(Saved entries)
+ + +

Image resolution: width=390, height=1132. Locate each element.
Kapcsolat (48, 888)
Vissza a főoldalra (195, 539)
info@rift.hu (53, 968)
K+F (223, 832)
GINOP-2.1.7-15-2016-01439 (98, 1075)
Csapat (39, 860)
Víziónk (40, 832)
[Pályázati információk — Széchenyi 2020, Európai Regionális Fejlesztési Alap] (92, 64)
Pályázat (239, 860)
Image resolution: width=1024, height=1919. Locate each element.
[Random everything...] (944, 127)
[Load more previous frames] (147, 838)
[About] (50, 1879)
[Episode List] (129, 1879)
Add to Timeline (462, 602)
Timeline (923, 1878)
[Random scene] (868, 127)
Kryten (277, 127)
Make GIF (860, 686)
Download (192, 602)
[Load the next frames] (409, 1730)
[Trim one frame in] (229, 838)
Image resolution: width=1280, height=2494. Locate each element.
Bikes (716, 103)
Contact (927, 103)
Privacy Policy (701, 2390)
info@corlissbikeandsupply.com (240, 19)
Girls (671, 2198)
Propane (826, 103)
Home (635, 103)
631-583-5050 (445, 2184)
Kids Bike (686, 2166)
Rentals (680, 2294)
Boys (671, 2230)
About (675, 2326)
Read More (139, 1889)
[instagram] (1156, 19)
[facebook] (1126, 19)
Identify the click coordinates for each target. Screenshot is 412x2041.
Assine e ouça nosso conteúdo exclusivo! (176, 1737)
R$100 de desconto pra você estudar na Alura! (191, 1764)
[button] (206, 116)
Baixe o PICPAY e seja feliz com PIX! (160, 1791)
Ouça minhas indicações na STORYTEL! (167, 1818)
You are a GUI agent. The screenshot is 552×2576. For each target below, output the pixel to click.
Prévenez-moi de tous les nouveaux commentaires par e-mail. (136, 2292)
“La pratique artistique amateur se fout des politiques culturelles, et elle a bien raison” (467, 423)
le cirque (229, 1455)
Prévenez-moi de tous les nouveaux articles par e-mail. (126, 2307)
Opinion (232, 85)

+ + +

EXERCISE GOAL:
Give back every line from the beginning of the records through the line holding "Download (192, 602)", exactly as it reads, and leave out the rest.

WRITTEN SOLUTION:
Image resolution: width=390, height=1132. Locate each element.
Kapcsolat (48, 888)
Vissza a főoldalra (195, 539)
info@rift.hu (53, 968)
K+F (223, 832)
GINOP-2.1.7-15-2016-01439 (98, 1075)
Csapat (39, 860)
Víziónk (40, 832)
[Pályázati információk — Széchenyi 2020, Európai Regionális Fejlesztési Alap] (92, 64)
Pályázat (239, 860)
Image resolution: width=1024, height=1919. Locate each element.
[Random everything...] (944, 127)
[Load more previous frames] (147, 838)
[About] (50, 1879)
[Episode List] (129, 1879)
Add to Timeline (462, 602)
Timeline (923, 1878)
[Random scene] (868, 127)
Kryten (277, 127)
Make GIF (860, 686)
Download (192, 602)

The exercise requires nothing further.